# Task brief
Go through the listing below. Copy each line that has the string "dropdown".

# Material provided

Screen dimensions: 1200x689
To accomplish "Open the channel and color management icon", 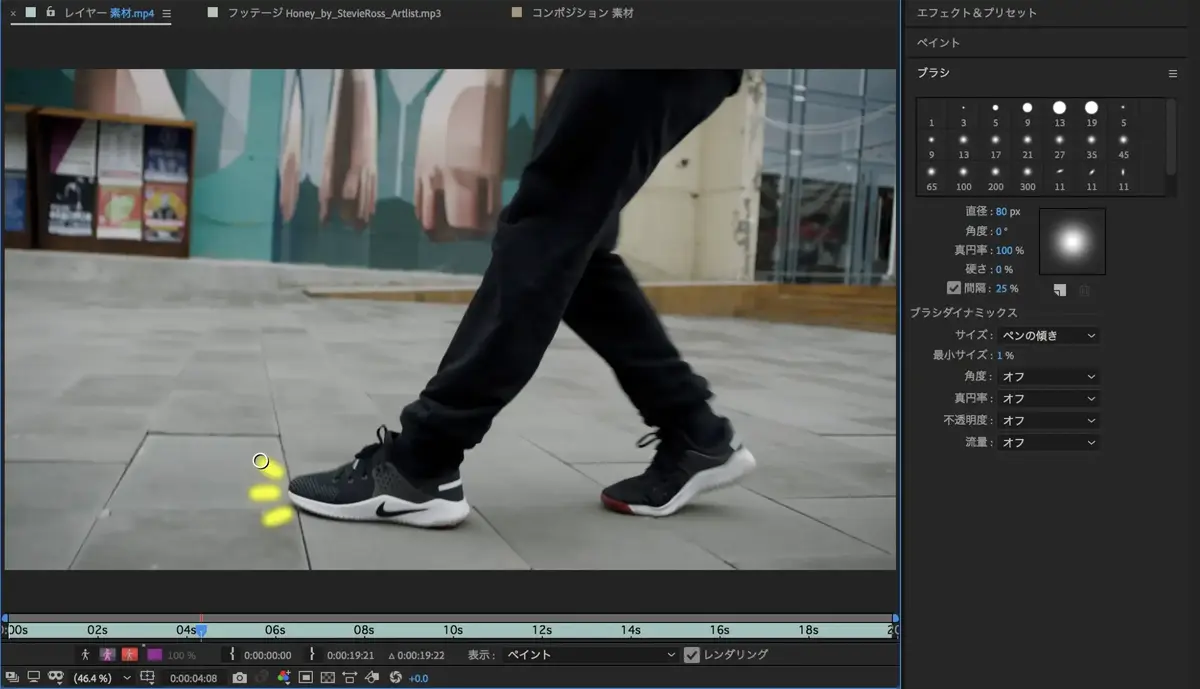I will pos(284,678).
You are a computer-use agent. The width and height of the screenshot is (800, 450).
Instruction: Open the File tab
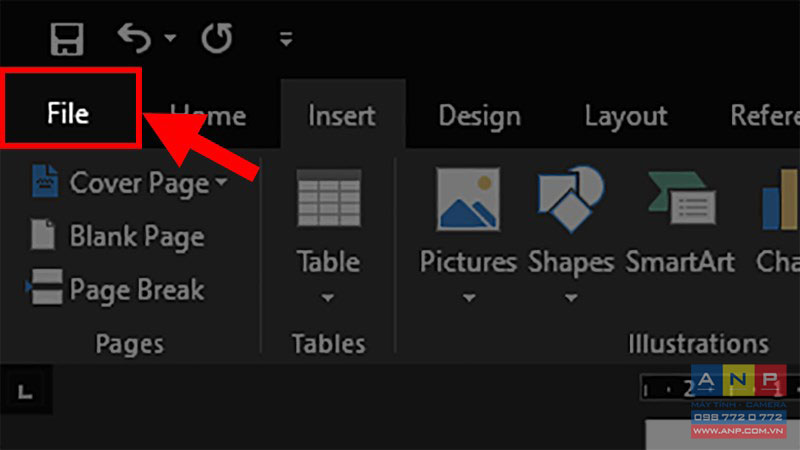pyautogui.click(x=69, y=113)
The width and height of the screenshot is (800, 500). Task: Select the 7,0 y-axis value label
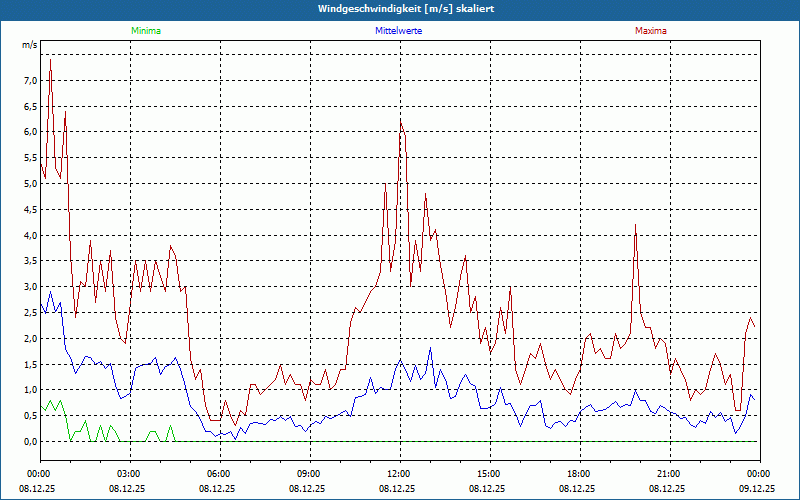(x=30, y=80)
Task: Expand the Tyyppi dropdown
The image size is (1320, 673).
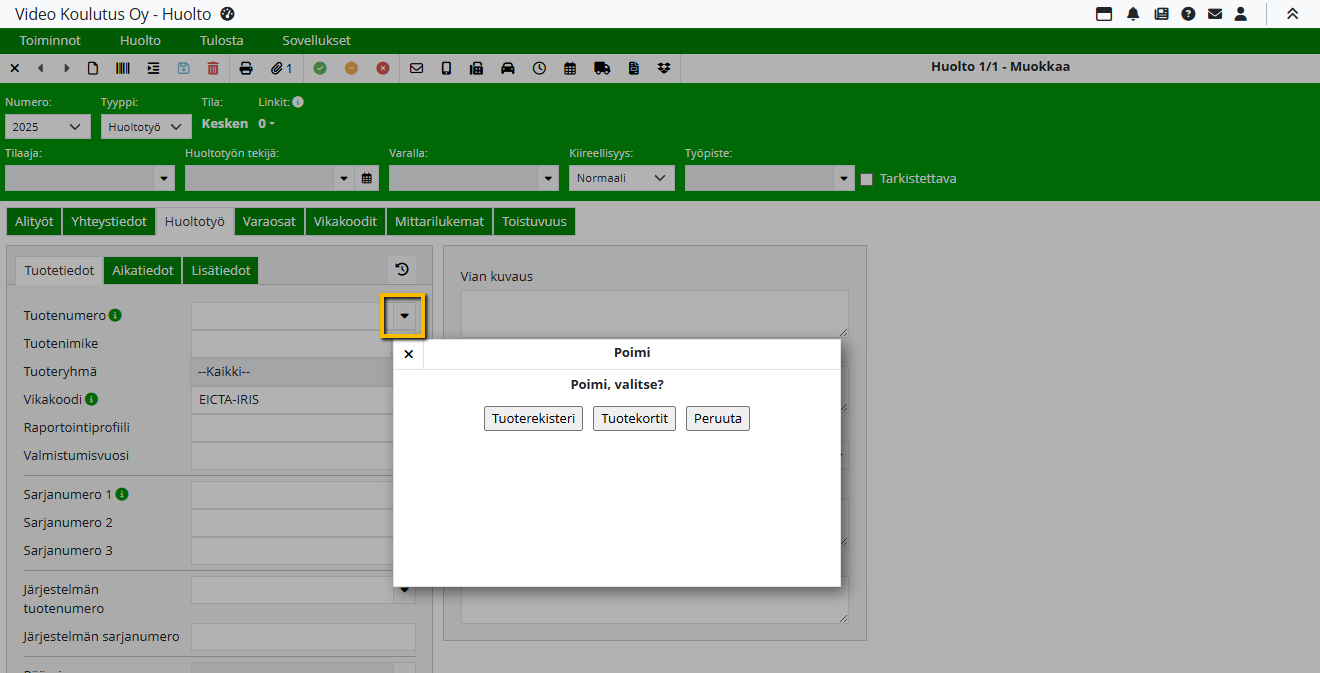Action: point(146,127)
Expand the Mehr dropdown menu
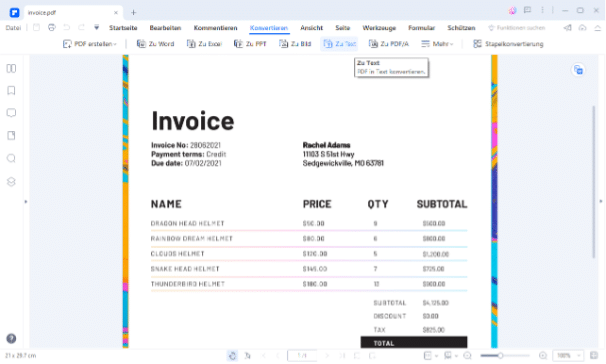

# Output below
Task: Expand the Tyyppi dropdown
Expand the Mehr dropdown menu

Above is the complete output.